Quirky rule No.1 Take for instance, the rule of mowing the grass on the pitch before the start of play, every single day. Obviously, this rule works well on pitches with a decent covering of grass. Believe it or not though, the pitch that doesn't boast of even a strand of grass is mowed too, every single day. In such cases, the blade is set a little high so that it doesn't touch the surface at all, for the blade can damage the grass-less pitch. Nobody seems to be too bothered about asking: what is there to be mowed? What is the purpose of this mowing? Why waste manpower, energy and time indulging in such a senseless act?

But rules are rules…

Quirky rule No.2 How many times have you had lunch at 10.45am? Well, whenever we play in the East of India, we take a break for lunch at 11am, for the match starts at 8.30am. Since on the last day, the match starts 15 minutes earlier, we have lunch at 10.45am. Isn't that most silly? Are we not taking the English and their rules far too seriously? Matches in England start only at 11am and hence the first session is rightly followed by lunch and then tea around 3.30-4pm after the second session. But since we start so early, why can't we have our own set of breaks?

Next, this idiocy is taken to another level, when the match that is scheduled to start at 8.30am gets delayed because of bad light. The light improves around 10am and play starts. Even though the light is absolutely fine, the match is stopped for lunch at 11am for 40 minutes. So, the players first wait for the light to get better to start play. Once it does, we take a break again for lunch, all because the rule book, cast in cement, says so. In normal circumstances the first session is of 2.30hrs followed by the lunch interval. But to have a break for lunch after losing 1.30 hours of play is completely bereft of logic.

Quirky rule No. 3 From the last couple of seasons, umpires are the sole judges of determining the weather conditions. No longer can a player complain about bad light etc, which is good because players have abused this right in the past. Now, the umpires set a benchmark (with regards to light) and then adhere to it for the remainder of the match.

In our game against Assam in Guwahati, we needed about 40-odd runs to take the first-innings lead. The light had dropped a little but our batsmen were willing to continue playing even when the fast bowlers were operating.

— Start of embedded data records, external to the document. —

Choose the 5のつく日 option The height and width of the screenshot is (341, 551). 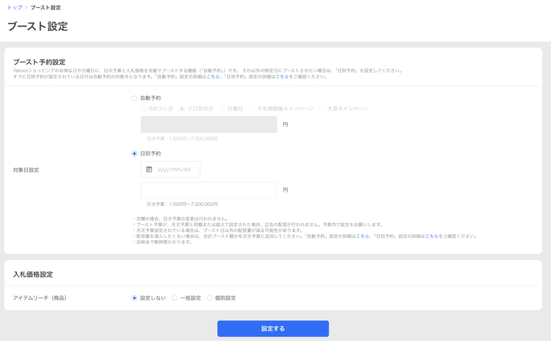click(143, 109)
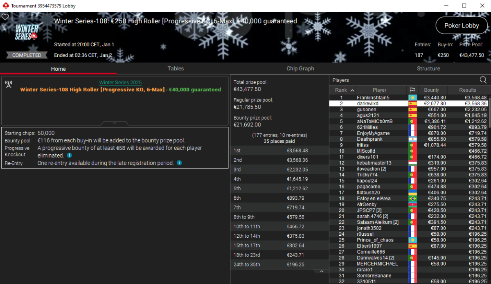Click Kazakhstan flag next to Frankinshtain5
Screen dimensions: 491x284
point(412,98)
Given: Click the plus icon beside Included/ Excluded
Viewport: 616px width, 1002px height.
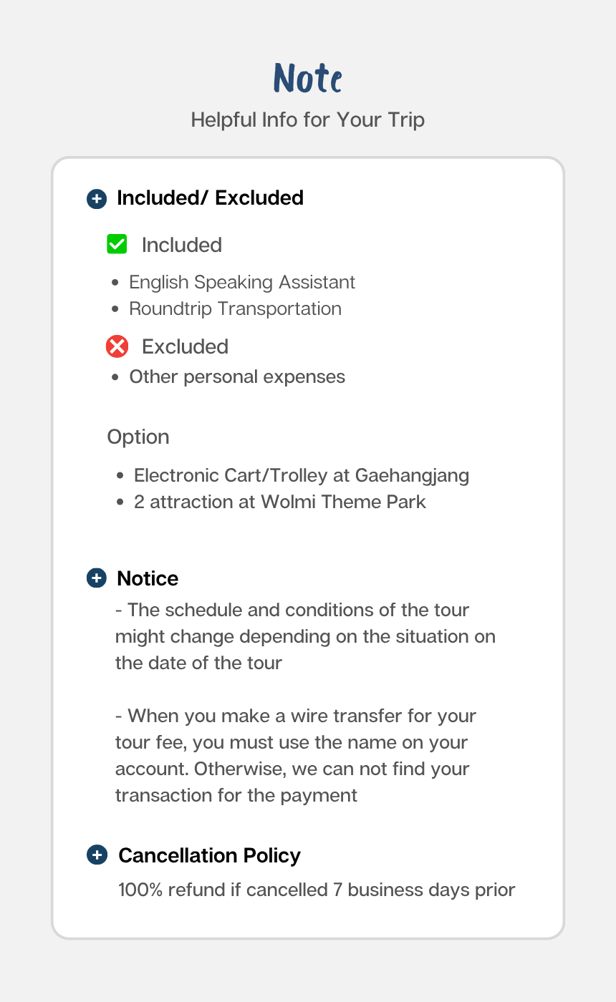Looking at the screenshot, I should pyautogui.click(x=97, y=198).
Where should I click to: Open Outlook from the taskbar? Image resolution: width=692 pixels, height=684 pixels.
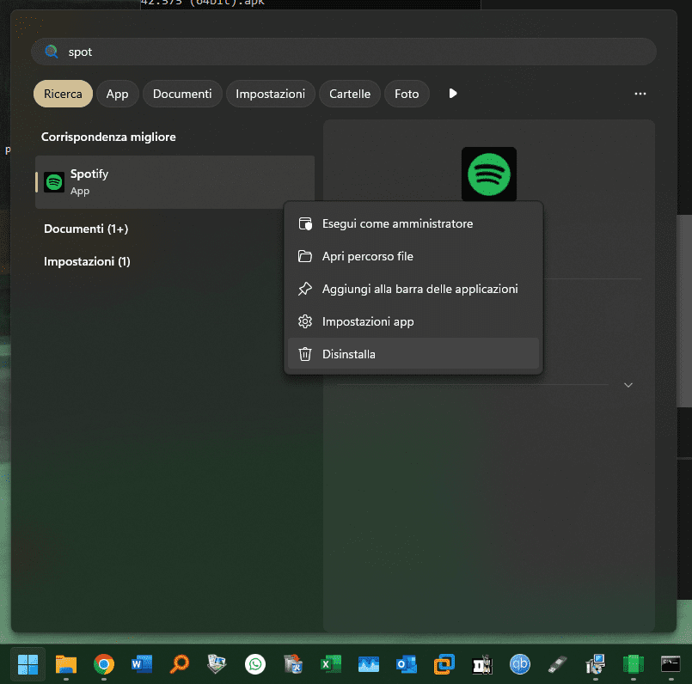click(x=407, y=664)
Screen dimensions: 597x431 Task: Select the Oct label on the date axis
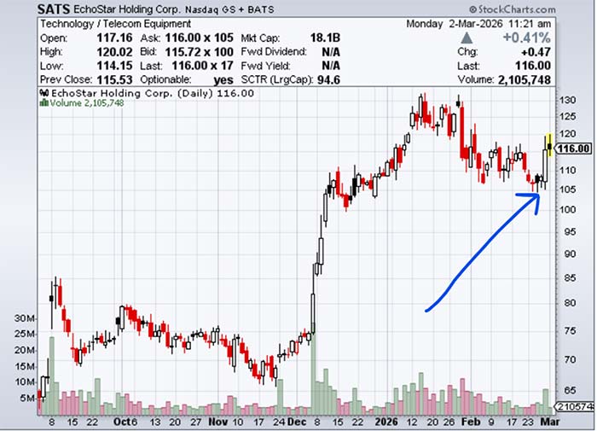125,422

But umpires had none of it because the rule clearly states that if the match was stopped due to bad light on a certain reading before, on any given day of a four-day match, the game simply can't continue once the reading has dropped below that benchmark. While it was a little grey, it was not dangerous for anyone, not yet. But the match was called off. Rules ruled the roost once again!

Quirky rule No.4 This one takes the cake. A couple of years ago a new rule was introduced, which prohibited the players from taking a comfort break. 'Comfort break' is the time spent outside the ground for reasons other than an injury or illness--it could be changing a wet t-shirt, shoes or attending to nature's call. In principle, there's nothing wrong in allowing a player a few minutes away a couple of times in a day but the players abused this rule to the extent that most fast bowlers headed towards the dressing room immediately after finishing their spell. Even though it meant that for the bowler to bowl again, he needed to spend the equal number of minutes that he'd spent outside, on the field again, it did not deter them. They invariably knew when they'd be needed next and thus came back in time to make up for the lost time. Also, certain batsmen chose not to field at all in the last innings on the last day because they were sure of not getting a hit again.

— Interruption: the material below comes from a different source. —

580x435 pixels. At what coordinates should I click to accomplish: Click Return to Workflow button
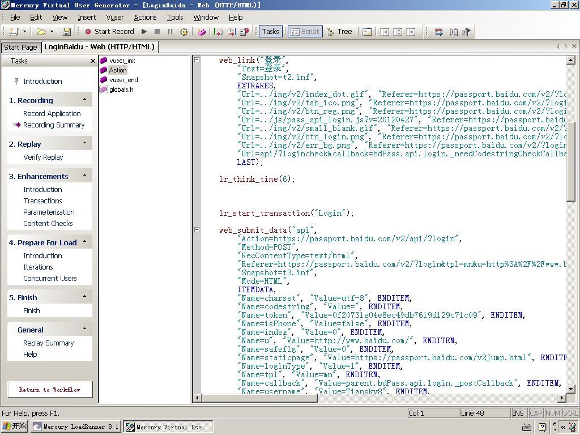coord(50,390)
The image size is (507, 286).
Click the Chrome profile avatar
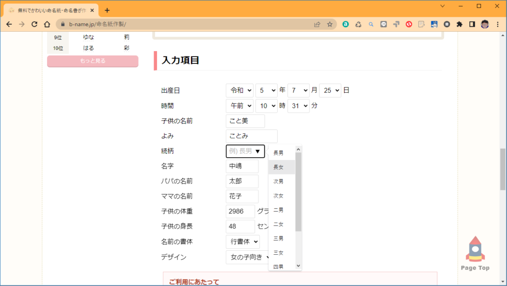(485, 24)
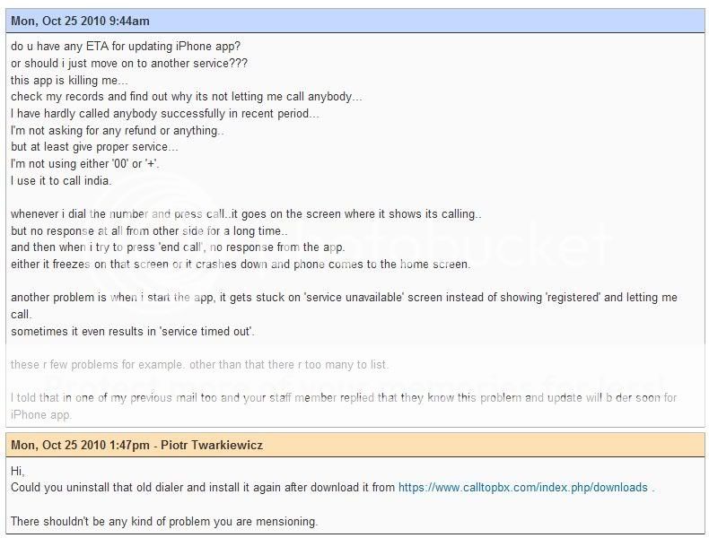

To stop such things from happening, the 'No Comfort Break' rule was introduced, which strictly mentioned that no player would get a substitute fielder for any other reason except medical attention…not even for one over. This led to something very comical in an Under-16 match. A kid needed to relieve himself urgently but the umpires, adhering to the rules, refused flatly. The kid requested his captain to field with 10 players for an over because it was extremely urgent. But the captain didn't pay heed either. After a couple of overs when it was simply impossible to control the call any longer, the kid lowered his trousers and relieved himself on the boundary ropes!

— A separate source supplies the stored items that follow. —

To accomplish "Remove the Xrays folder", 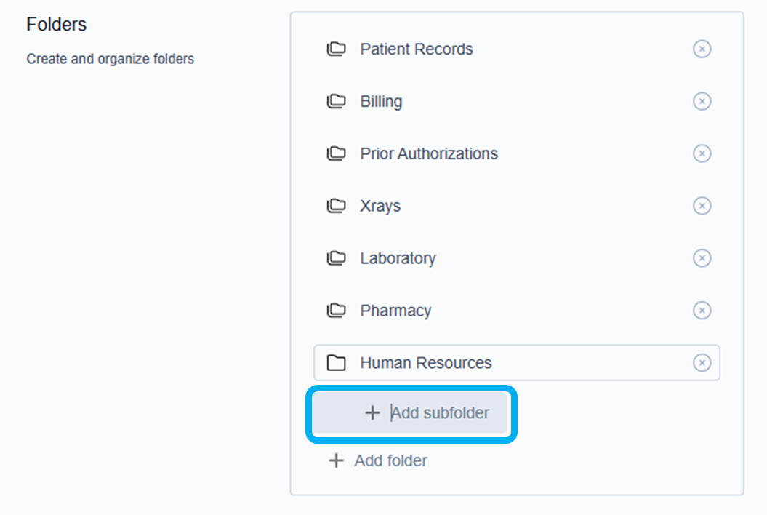I will coord(702,206).
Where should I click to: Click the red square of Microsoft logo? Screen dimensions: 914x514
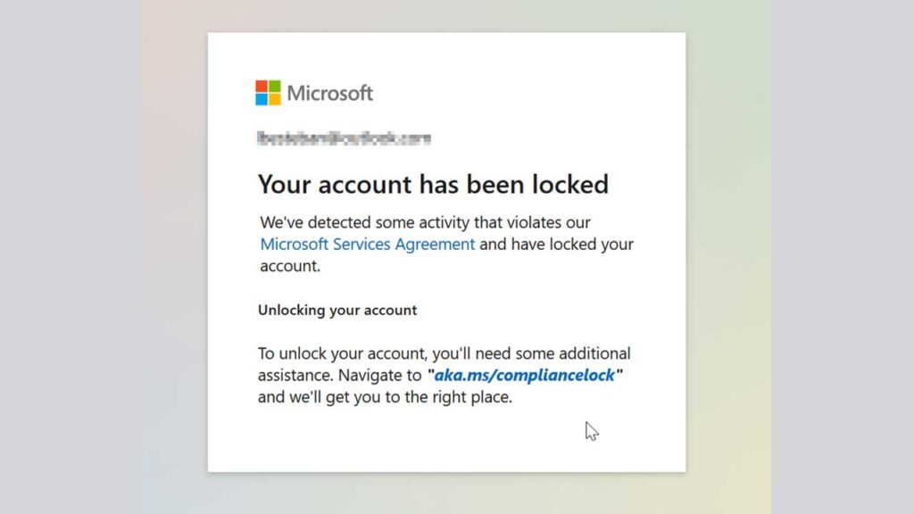[x=262, y=87]
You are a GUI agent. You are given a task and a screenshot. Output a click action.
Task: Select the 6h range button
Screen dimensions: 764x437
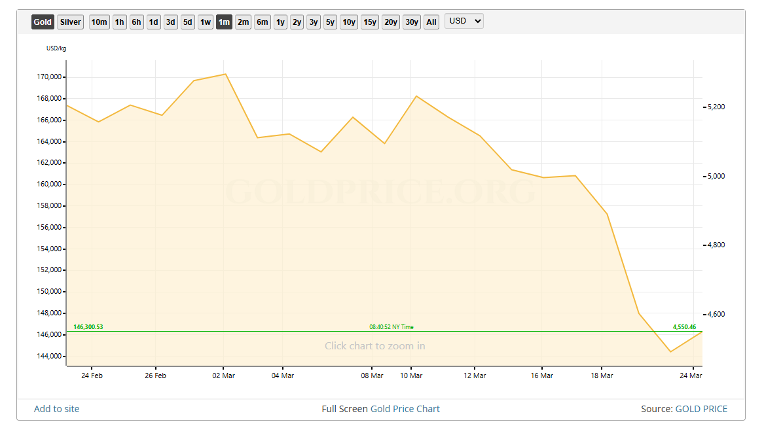click(136, 22)
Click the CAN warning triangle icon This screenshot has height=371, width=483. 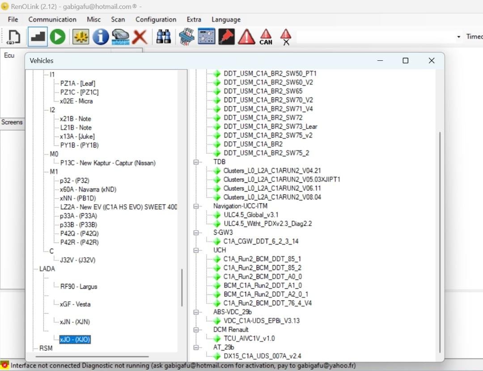266,37
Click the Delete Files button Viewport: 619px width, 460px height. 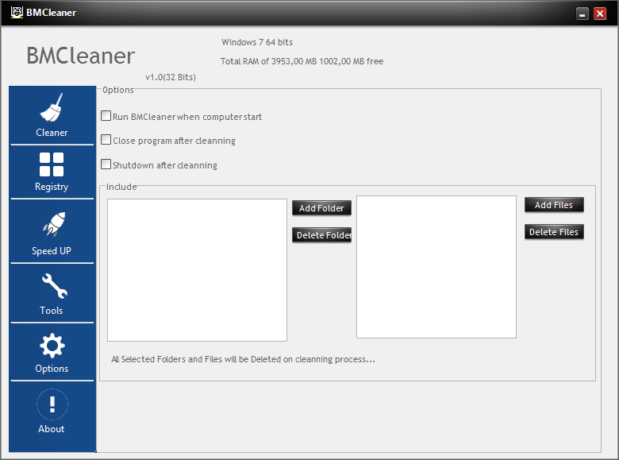(x=554, y=231)
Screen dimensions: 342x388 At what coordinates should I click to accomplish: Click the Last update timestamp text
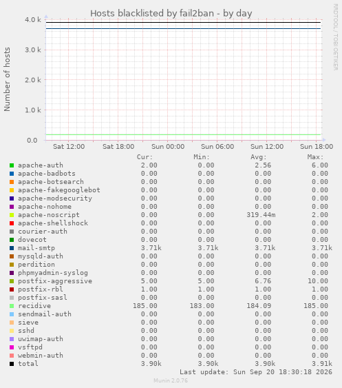(x=256, y=372)
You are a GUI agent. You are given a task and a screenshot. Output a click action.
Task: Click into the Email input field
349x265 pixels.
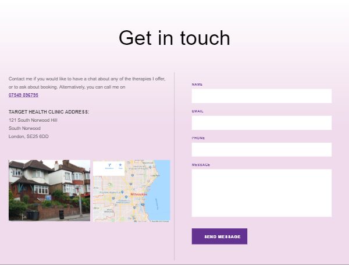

After that incident, players and umpires decided to find a way around the rule. Now, instead of asking for a loo-break, players ask for medical attention. Both the player and the umpire know that the real reason is something else, but facilitating a lie is much better than having the kid-peeing-on-the-field-incident again.

Can't we agree to a one-over break for nature's call? After all, how much can one rest or recuperate in four minutes?

We must not allow rules to trump our basic common sense.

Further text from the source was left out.